- Location
- Seoul, South Korea
- Last Published
- Dec. 6, 2024
- Sector
- AI/ML
Who we are At Twelve Labs, we are pioneering the development of cutting-edge multimodal foundation models that have the ability to comprehend videos just like humans do. Our models have redefined the standards in video-language modeling, empowering us with more intuitive and far-reaching capabilities, and fundamentally transforming the way we interact with and analyze various forms of media. With a remarkable $77 million in Seed and Series A funding, our company is backed by top-tier venture capital firms such as NVIDIA’s NVentures, NEA, Radical Ventures, and Index Ventures, and prominent AI visionaries and founders such as Fei-Fei Li, Silvio Savarese, Alexandr Wang and more. Headquartered in San Francisco, with an influential APAC presence in Seoul, our global footprint underscores our commitment to driving worldwide innovation. We are a global company that values the uniqueness of each person’s journey. It is the differences in our cultural, educational, and life experiences that allow us to constantly challenge the status quo. We are looking for individuals who are motivated by our mission and eager to make an impact as we push the bounds of technology to transform the world. Join us as we revolutionize video understanding and multimodal AI. About the role We are seeking a research intern to collaborate directly with Twelv Labs ML Research Scientists in the development of cutting-edge Video Foundation Models and Video Language Foundation Models. As a research intern, you will engage in various aspects of the research process, including data processing, model training methodologies, and architecture design. You will also have the opportunity to contribute to the advancement of existing hypotheses or independently validate new hypotheses based on the needs of the project. Join us in shaping the future of video AI technology through hands-on research collaboration and innovation.
In this role, you will
- Participate in AI research projects necessary for contributing to the Video Foundation Model, including hypothesis validation and research development
- Design and discuss strategies for data collection and annotation required for model training
- Regularly communicate with team members, including project leads, to provide feedback on ongoing projects
You may be a good fit if you have
- Proficiency in Python and PyTorch
- Experience and interest in research in fields such as Large Language Model, Vision Language Model, Video Language Model, Video Representation Learning, Video Understanding, Action Recognition, or similar areas
- Proactive and responsible attitude towards performing tasks in your role with pride
- Effective communication and collaboration skills to work with project leads and other researchers
- Experience with real-world deep learning projects that have been applied to products or have research value (including open source projects)
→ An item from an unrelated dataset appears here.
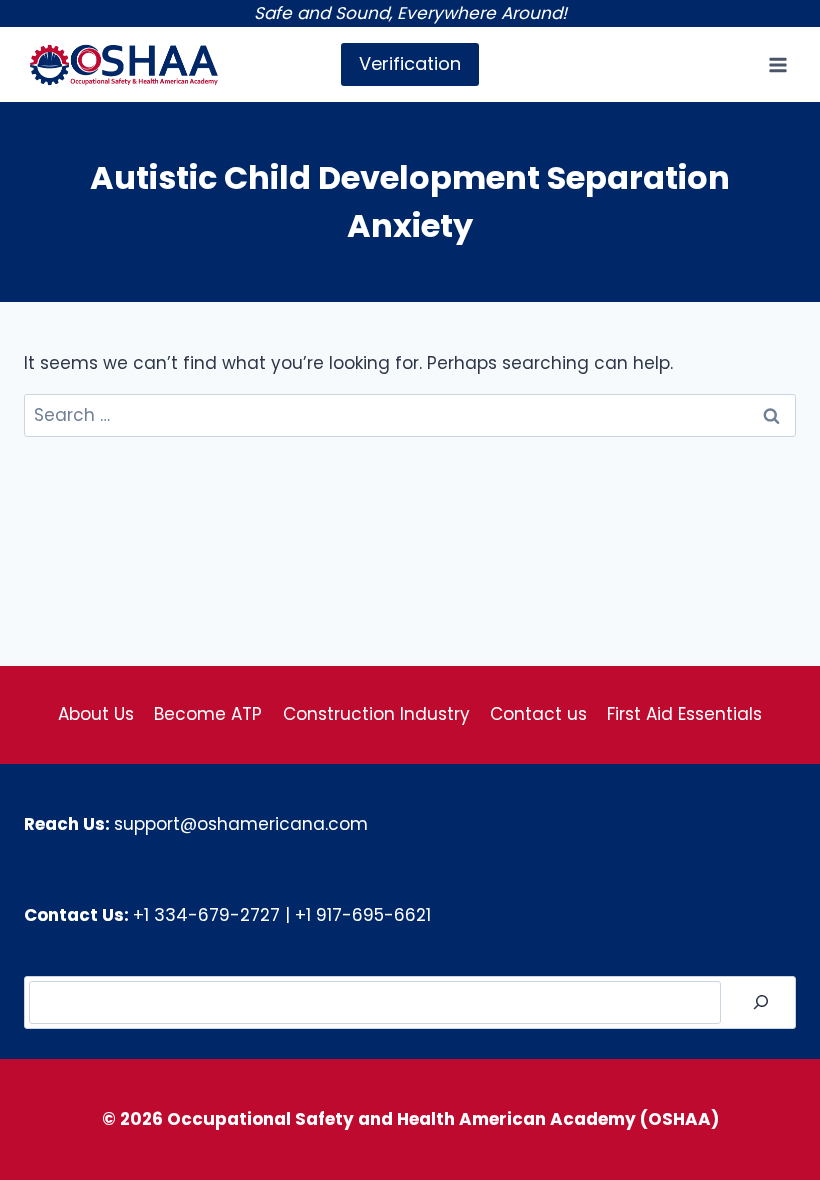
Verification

- Record of research publications in top-tier AI conferences (NeurIPS, ICML, ICLR, AAAI, NAACL, ACL, EMNLP, CVPR, ICCV, ECCV, KDD, SIGGRAPH) in fields like Computer Vision, Video Understanding, Language Model, Vision Language Model
- Experience in top-tier AI conference challenges, Kaggle competitions, or ranking high in domestic/international AI competitions.
- Currently enrolled in or completed at least one year of master's or doctoral studies in AI, ML, or related fields
- Strong written and verbal communication skills in English